Well, the thing is, it could matter personally for each and every living person on planet Earth. As we've already mentioned, Russia has put its nuclear forces on high alert. As I understand, after what Putin and the Russian military did within the last few weeks, no one can be sure of his and Russia's rational thinking. Even American officials raise questions about his mental stability over the war with Ukraine.
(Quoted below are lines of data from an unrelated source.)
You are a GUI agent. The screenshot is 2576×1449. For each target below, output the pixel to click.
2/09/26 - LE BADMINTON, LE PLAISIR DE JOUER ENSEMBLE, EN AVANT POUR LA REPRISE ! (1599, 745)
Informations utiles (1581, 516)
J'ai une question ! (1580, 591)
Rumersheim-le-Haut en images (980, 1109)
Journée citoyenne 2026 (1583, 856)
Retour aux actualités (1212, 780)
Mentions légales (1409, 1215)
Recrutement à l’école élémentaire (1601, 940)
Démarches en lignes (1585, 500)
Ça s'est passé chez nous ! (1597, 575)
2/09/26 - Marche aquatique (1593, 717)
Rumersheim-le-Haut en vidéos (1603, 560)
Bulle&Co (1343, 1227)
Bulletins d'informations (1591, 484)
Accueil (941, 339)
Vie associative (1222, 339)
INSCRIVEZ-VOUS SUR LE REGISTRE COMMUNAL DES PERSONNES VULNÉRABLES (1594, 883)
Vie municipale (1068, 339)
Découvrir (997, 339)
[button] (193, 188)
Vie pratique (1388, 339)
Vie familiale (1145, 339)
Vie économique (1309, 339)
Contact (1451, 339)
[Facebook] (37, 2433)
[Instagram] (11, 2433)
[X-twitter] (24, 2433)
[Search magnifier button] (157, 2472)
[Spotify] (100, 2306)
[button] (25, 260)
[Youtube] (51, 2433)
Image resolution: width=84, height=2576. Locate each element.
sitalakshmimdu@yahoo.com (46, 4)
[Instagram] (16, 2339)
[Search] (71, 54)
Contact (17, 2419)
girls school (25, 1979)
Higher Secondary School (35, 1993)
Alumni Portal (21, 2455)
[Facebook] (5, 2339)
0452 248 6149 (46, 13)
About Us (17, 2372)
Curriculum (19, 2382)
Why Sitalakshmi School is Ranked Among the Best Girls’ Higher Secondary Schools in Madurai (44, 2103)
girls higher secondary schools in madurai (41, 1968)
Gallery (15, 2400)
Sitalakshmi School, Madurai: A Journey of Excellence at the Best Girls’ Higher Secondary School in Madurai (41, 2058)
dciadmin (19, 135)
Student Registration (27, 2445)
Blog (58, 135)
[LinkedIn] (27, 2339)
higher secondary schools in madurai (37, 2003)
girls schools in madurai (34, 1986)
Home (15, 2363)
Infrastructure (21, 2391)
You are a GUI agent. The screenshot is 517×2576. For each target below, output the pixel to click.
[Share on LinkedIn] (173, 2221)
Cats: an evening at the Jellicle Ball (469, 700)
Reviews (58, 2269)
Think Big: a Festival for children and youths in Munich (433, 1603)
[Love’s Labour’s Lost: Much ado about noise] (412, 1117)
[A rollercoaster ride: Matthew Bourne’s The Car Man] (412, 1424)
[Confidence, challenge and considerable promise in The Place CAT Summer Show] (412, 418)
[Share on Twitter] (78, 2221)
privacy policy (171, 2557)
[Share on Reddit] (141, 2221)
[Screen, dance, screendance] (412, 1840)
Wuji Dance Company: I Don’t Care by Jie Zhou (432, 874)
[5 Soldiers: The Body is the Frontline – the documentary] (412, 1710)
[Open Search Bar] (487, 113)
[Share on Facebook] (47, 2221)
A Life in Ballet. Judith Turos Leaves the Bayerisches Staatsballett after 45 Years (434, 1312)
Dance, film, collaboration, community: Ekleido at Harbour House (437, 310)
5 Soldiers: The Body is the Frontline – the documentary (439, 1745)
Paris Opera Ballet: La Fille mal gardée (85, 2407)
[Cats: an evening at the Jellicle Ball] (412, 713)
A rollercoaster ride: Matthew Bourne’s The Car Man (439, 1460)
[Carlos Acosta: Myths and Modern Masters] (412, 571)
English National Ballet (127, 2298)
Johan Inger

Another aspect of the issue is the fact that Ukraine has 4 active nuclear power plants (including the biggest one in Europe), and the Chornobyl nuclear facility, decommissioned after the explosion in 1986. Now the latter is captured by the Russian military that uses the plant's radiation-polluted exclusion zone to mount troops for the offensive on Ukraine's capital Kyiv (it's roughly 100 miles). If any of these nuclear facilities are damaged as a result of combat, this could result in a global-scale disaster.

  1. What can I do?

For all that I've learned about the Russian-Ukrainian war, I can say that it is Ukraine that needs global support. Thus, if you want to do something and think it could help to stop the war, you can spread the information about it via your social media and explain why it matters for everybody (see the previous point). You can also contact your government representative and urge them to take more proactive steps in resolving the conflict or imposing broader sanctions on the aggressor – Russia. Finally, you can donate to the Ukrainian charity fund "Come Back Alive" or the fundraising campaign "Save Ukraine" – these are two resources that I managed to verify so far.

I know this is not a text you usually read in our essay writing service blog, but once I found out about this tragedy, I just couldn't get by it. Let it be peace!